Today we celebrate Midsummer’s Eve in Sweden. The origins of the midsummer celebration is prehistoric, but exactly how old isn’t possible to say. The oldest written source are the Icelandic sagas written during the 13th century where it is said that Olav Trygvasson, a Norwegian king during the final years of the 10th century, abolished the sacrificial beer and instead replaced this with feast beer during Christmas, Easter and Midsummer.
Traditional feasting demands a midsummer’s pole, a cross dressed in flowers and leafs that one should dance around wearing a garland of flowers. A feast also needs food, for many this means new potatoes and pickled herring for lunch and a barbecue at night. This is accompanied with aqua vitae, vodka, beer and wine. While drinking of hard liqueurs, in this case most often schnapps, is often combined with another tradition; drinking songs. Me I’m not much for the pickled herring but I love the rest.

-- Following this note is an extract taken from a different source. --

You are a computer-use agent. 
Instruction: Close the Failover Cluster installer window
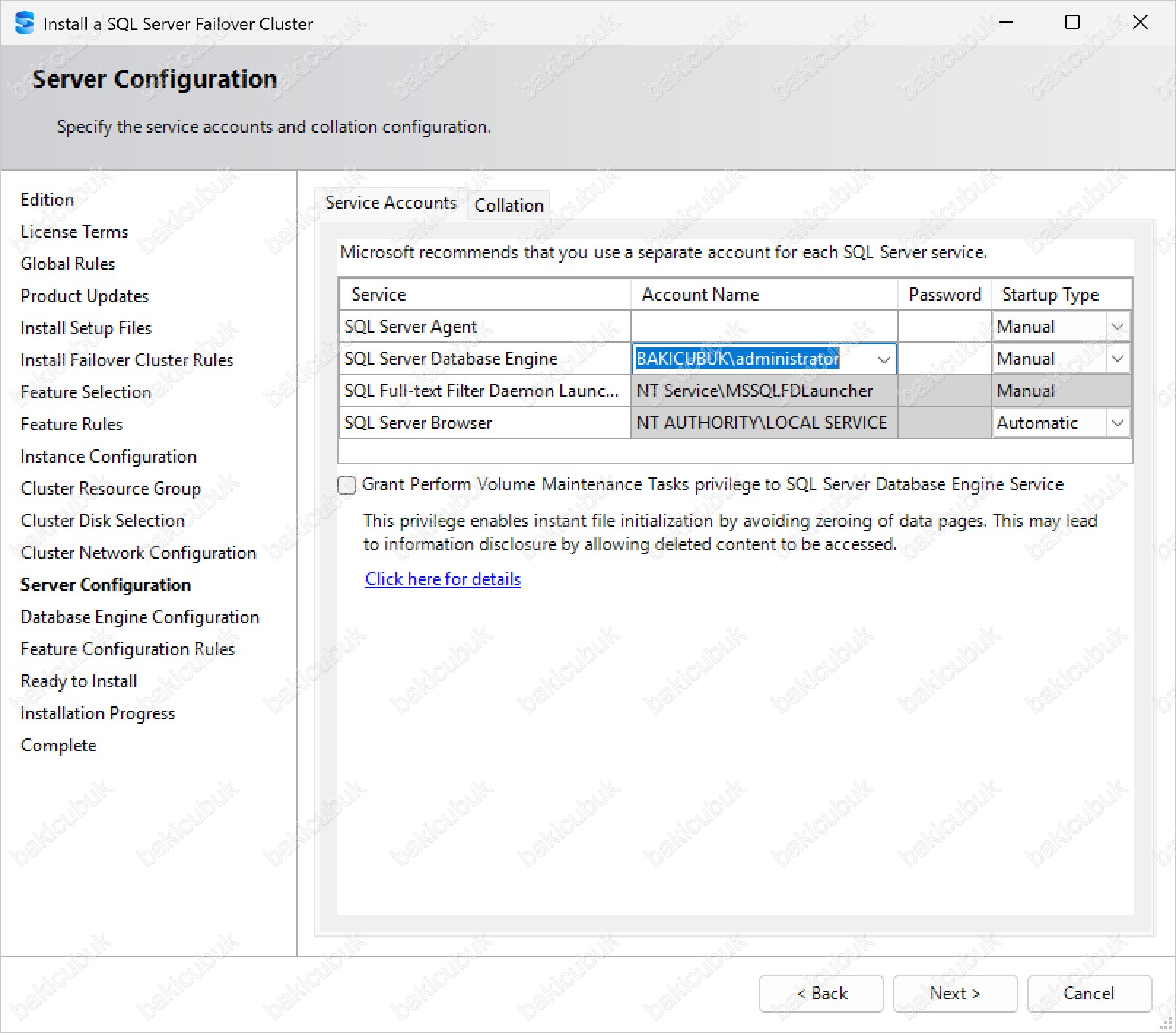tap(1140, 23)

This year we will celebrate with a bunch of friends and their relatives and friends just south of Enköping. They hold a “traditional” (in the sense that they have done so for many years) masquerade at Midsummer, this years theme is Vikings.
(There might be a few pictures for a coming post.)

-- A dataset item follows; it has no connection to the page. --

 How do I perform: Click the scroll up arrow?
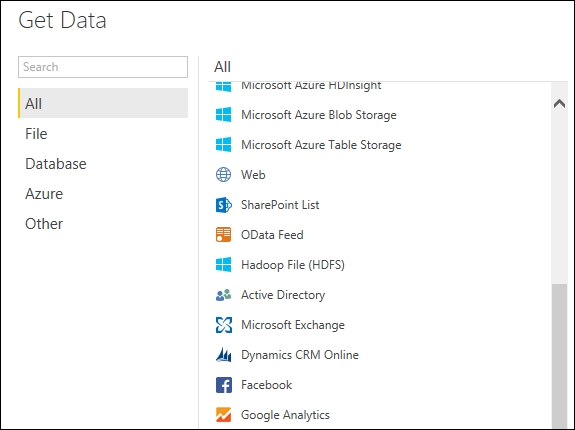click(x=559, y=104)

I will attend as the monk Anskar who is also known as the apostle of the north. In reality he was a monk, a missionary and the arch bishop of Hamburg-Bremen, which included Denmark, Norway and Sweden. Anskar was born in 801 AD and died 865 AD. His successor Rimbert wrote his biography called Vita Ansgari. Where one can read about his two visits to the Viking age city Birka in lake Mälaren some miles west of Stockholm in 829 and 850’s AD. My fiancée will come as my counterpart a heathen or to frank as a sacrificial tree. Together we come as a symbol of the faiths and the war of faiths of that time.
More info on Midsummer’s Eve is just a click away.
I wish you all a happy Midsummer’s Eve I’m pretty sure I will.